After a year with the Denver Broncos, he returned to WVU as an assistant to Bobby Bowden. Ford was the first African-American coach in WVU history
Bob Gresham, 5'11" 196 lbs., rushed for 2,181 yards on 417 carries in his career for an average of 5.23 per carry and scored 21 TDs. Gresham was the tailback with Garrett Ford as fullback, and the two were nearly unstoppable.
Together, they helped the Mountaineers to a 10-1 season, including the 14-3 win over South Carolina in the Peach Bowl. During Gresham's years at WVU, they were 25-7.
Gresham set the school’s single-season rushing record of 1,155 yards in 1969, a record that stood for 24 years. He is still 10th on the list for career rushing yardage and touchdowns. He spent six seasons in the NFL.
Kerry Marbury, 5'10" 180 lbs., gained 1,665 yards in 295 carries for an average gain of 5.6 per carry. Marbury only played two years, but scored 23 touchdowns.
In 1972, Marbury ran the opening kickoff back 100 yards against Penn State. WVU was 15-8 with Marbury at tailback and played North Carolina State in the Peach Bowl, where they lost 49-13.
Marbury gained 291 yards against Temple in 1972. He left WVU after his junior year to play in the CFL.
Robert Alexander, 6'1", 190 lbs., came to WVU as a Parade High School Player of the Year. The state legislature even passed a resolution declaring him a "state natural resource" to convince him to play in his home state.

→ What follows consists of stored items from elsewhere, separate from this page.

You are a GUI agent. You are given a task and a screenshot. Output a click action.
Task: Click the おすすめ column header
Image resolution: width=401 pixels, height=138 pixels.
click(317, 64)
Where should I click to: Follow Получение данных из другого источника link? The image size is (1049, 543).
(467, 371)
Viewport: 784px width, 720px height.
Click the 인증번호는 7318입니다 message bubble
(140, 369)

Alexander gained 2,456 yards in 453 carries in his career for a 5.0 average per carry. During his first three years, Alexander shared time in the backfield in a wing formation, which restricted his opportunities.
After a coaching change in 1980 allowed him to be the tailback in an "I" formation, he gained 1,064 of his yards in 204 carries.

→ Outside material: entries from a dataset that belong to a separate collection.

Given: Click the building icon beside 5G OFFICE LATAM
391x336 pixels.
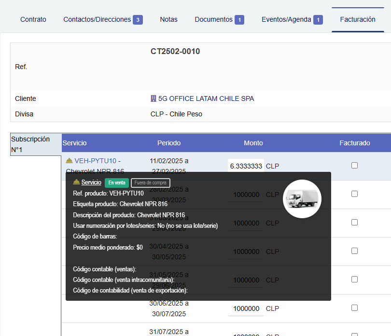Looking at the screenshot, I should coord(154,98).
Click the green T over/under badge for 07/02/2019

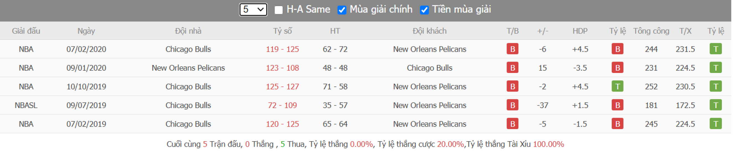(x=715, y=124)
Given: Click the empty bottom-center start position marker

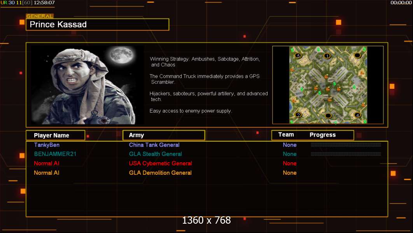Looking at the screenshot, I should [328, 116].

Alexander is currently ranked seventh on the Mountaineers' all-time rushing yardage list. He played two years in the NFL.

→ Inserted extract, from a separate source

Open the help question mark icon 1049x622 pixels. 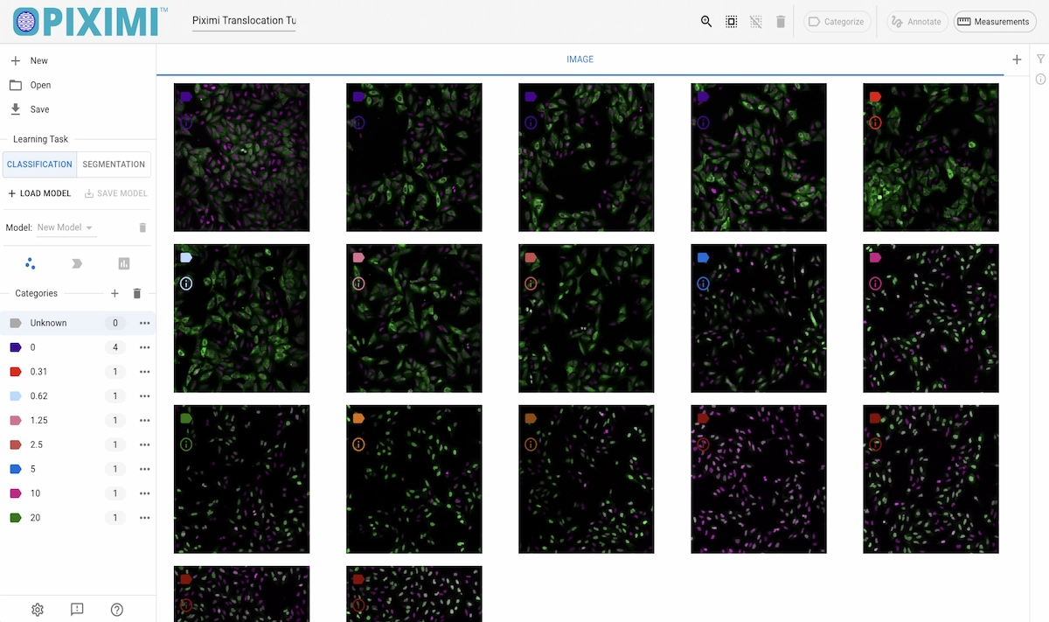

Robert Walker, 5'11", 200 lbs., gained 2,620 yards in 529 carries for an average of 4.9 yards per carry and scored 16 TDs. He led WVU to an undefeated regular season in 1993, including a win over fourth-ranked Miami.
Walker sealed the game in the fourth quarter with a 19-yard run for the final score. WVU lost to Florida, 41-7, in the 1994 Sugar Bowl
WVU's record was 28-17-2 during Walker's career.
Amos Zereoue', 5'10" 200 lbs., of solid muscle with speed to burn. In his three-year career at WVU, he gained 4,086 yards in 786 carries for a 5.2 yards-per-carry average.
Zereoue' scored 42 TDs, including one for 69 yards against Pitt on his first college carry. He set school records for yardage and TDs as a freshman.
Zereoue' was a two-time All-American and a 10th-place finalist for the Heisman Trophy. WVU had a record of 23-13 during Zereoue's career.
Avon Cobourne, 5'8" 185 lbs., gained 5,164 yards on 1,050 carries for an average of 4.9 per carry and scored 42 TDs during his WVU career.
In his freshman year, Cobourne broke Zereoue's records and was the leading freshman running back in the nation with 1,139 yards. As a senior, Cobourne set a school record of most rushing yards in a season with 1,710 yards.
During his WVU playing time, WVU's record was 23-34
Steve Slaton, 5'10" 190 lbs., gained 3,925 yards rushing on 664 carries for an average of 5.9 per carry for his career at WVU. He also scored 55 TDs.
It certainly didn't hurt that his quarterback, Pat White, gained 3526 yards rushing during that time. Defenses could not key on either player, and they complimented each other's success.
During Slaton's career, WVU had a record of 34-5 with wins in the Sugar, Gator and Fiesta Bowls.
Noel Devine, 5'8" 180 lbs., carried the ball 728 times and gained 4,315 yards for an average carry of 5.9 for his WVU career. He also scored 31 TDs.
As a freshman, Devine gained 105 yards with two touchdowns in 12 carries in WVU's defeat of Oklahoma in the 2008 Fiesta Bowl.
Devine was also very successful at kick returns.
WVU had a record of 38-13 during Devine's years. It played in four bowls, beating Oklahoma and North Carolina before losing to Florida State and North Carolina State.